The identifier ctx that you see as first element of each pattern denotes the context of the macro, a concept that I will explain in a future installment; you can use any valid identitier for the context, including the name of the macro itself - that is a common convention. If you are not interested in the context (which is the usual case) you can discard it and use the special identifier _ to make clear your intent.

I leave as an exercise to check that if you invert the order of the clauses the macro does not work: you must remember to put the most specific clause first.

In general you can get the source code for all the macros defined via def-syntax and syntax-match. For instance, the source code (of the transformer) of our original multi-define macro is the following:

> (multi-define <source>)
(syntax-match ()
  (sub (multi-define (name ...) (value ...))
    #'(begin (define name value) ...)))

As you see, for better readability def-syntax use the name of the macro for the context, but any name would do.

I have not explained everything there is to know about syntax-match, but we need to leave something out for the next episode, right?

A couple of common mistakes

If you try to write macros of your own, you will likely incur in mistakes.

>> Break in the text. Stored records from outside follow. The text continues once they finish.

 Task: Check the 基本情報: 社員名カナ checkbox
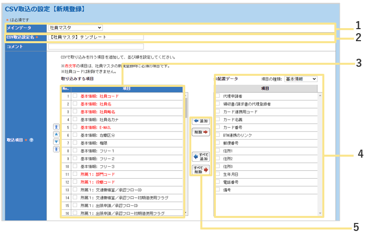pos(75,120)
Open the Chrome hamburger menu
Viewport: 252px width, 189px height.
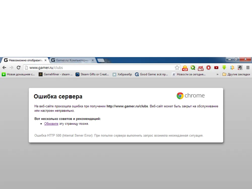[248, 68]
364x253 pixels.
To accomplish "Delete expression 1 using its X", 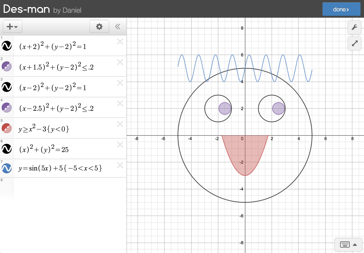I will (120, 42).

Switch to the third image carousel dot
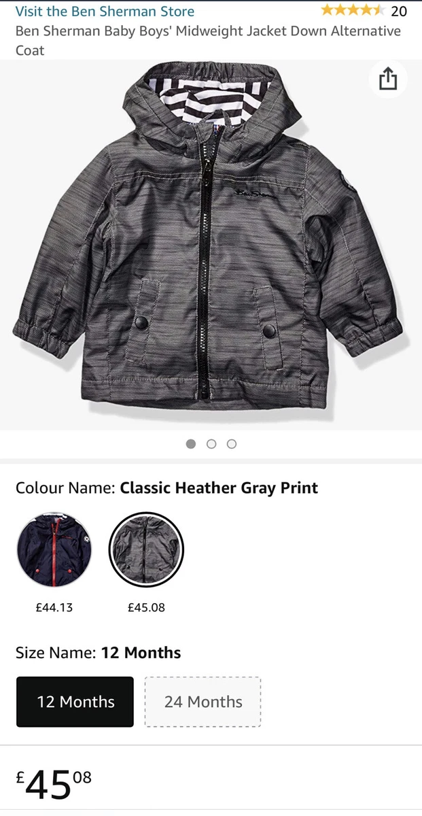pyautogui.click(x=232, y=444)
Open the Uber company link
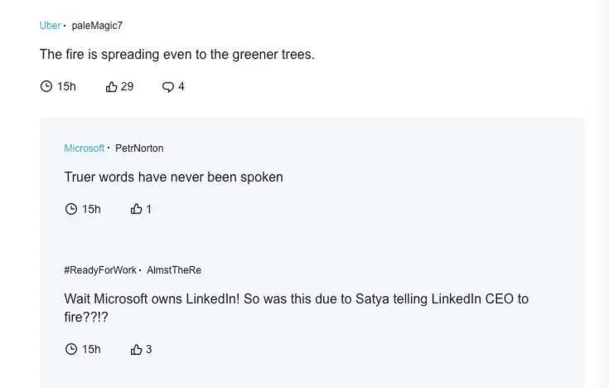This screenshot has width=609, height=388. click(50, 26)
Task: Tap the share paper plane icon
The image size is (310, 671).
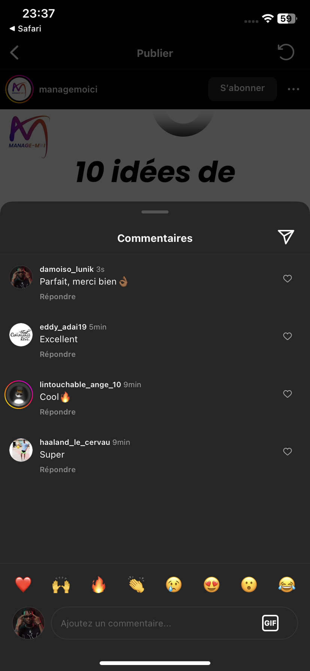Action: (x=286, y=237)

I think it is worth warning my readers about a couple of such common mistakes.

The first one is forgetting the begin for macros expanding to multiple expressions. For instance, you could be tempted to write multi-define as follows:

> (def-syntax (multi-define-wrong (name ...) (value ...))
   #'((define name value) ...))

If you try to use this macro, you will get an exception:

> (multi-define-wrong (a) (1))
Unhandled exception
Condition components:
  1. &who: define
  2. &message: "a definition was found where an expression was expected"
  3. &syntax:
      form: (define a 1)
      subform: #f

The problem is that Scheme interprets a pattern of the form (func arg ...) as a function application, but in this case func is the definition (define a 1) which is certainly not an function, it is not even an expression!

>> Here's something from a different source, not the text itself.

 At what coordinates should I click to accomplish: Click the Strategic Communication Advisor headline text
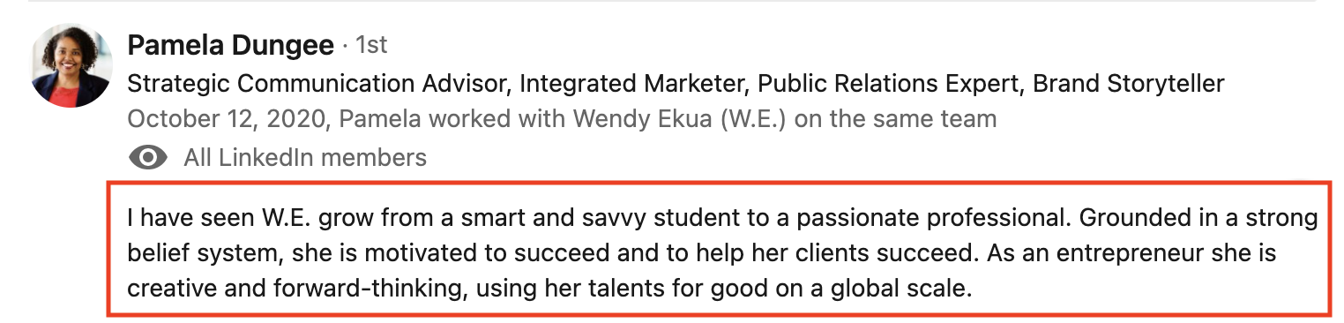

Actually, R6RS Scheme distinguishes definitions from expressions, a little bit like in other languages statements are distinguished from expressions, except that in Scheme there are no statements other than definitions. You will get exactly the same error if you try to print a definition (display (define a 1)): since a definition does not return anything, you cannot print it.

A second common mistake is to forget the sharp-quote #'. If you forget it - for instance if you write (begin (define name value) ...) instead of #'(begin (define name value) ...) - you will get a strange error message: reference to pattern variable outside a syntax form. To understand the message, you must understand what a syntax form is. That requires a rather detailed explanation that I will leave for a future episode.

For the moment, be content with a simplified explanation. A syntax form is a special type of quoted form: just as you write '(some expression) or (quote (some expression)) to keep unevaluated a block of (valid or invalid) Scheme code, you can write #'(some expression) or (syntax (some expression)) to denote a block of (valid or invalid) Scheme code which is intended to be used in a macro and contains pattern variables. Pattern variables must always be written inside a syntax expression, so that they can be replaced with their right values when the macro is expanded at compile time.

Note: R6RS Scheme requires the syntax #'x to be interpreted as a shortcut for (syntax x); however there are R5RS implementation that do not allow the #'x syntax or use a different meaning for it. In particular, that was the case for old versions of Chicken Scheme. If you want to be fully portable you should use the extended form (syntax x). However, all the code in this series is intended to work on R6RS Schemes, therefore I will always use the shortcut notation #' which in my opinion is ways more readable.

Guarded patterns

There are a few things I did not explain when introducing the multi-define macro. For instance, what happens if the number of the identifiers does not match the number of the values? Of course, you get an error:

> (multi-define (a b c) (1 2))
Unhandled exception
 Condition components:
   1. &assertion
   2. &who: ...
   3. &message: "length mismatch"
   4. &irritants: ((#<syntax 1> #<syntax 2>) (#<syntax a> #<syntax b> #<syntax c>))

The problem is that the error message is a bit scary, with all those #<syntax > things. How do we get an error message which is less scary to the newbie? Answer: by using the guarded patterns feature of sweet-macros!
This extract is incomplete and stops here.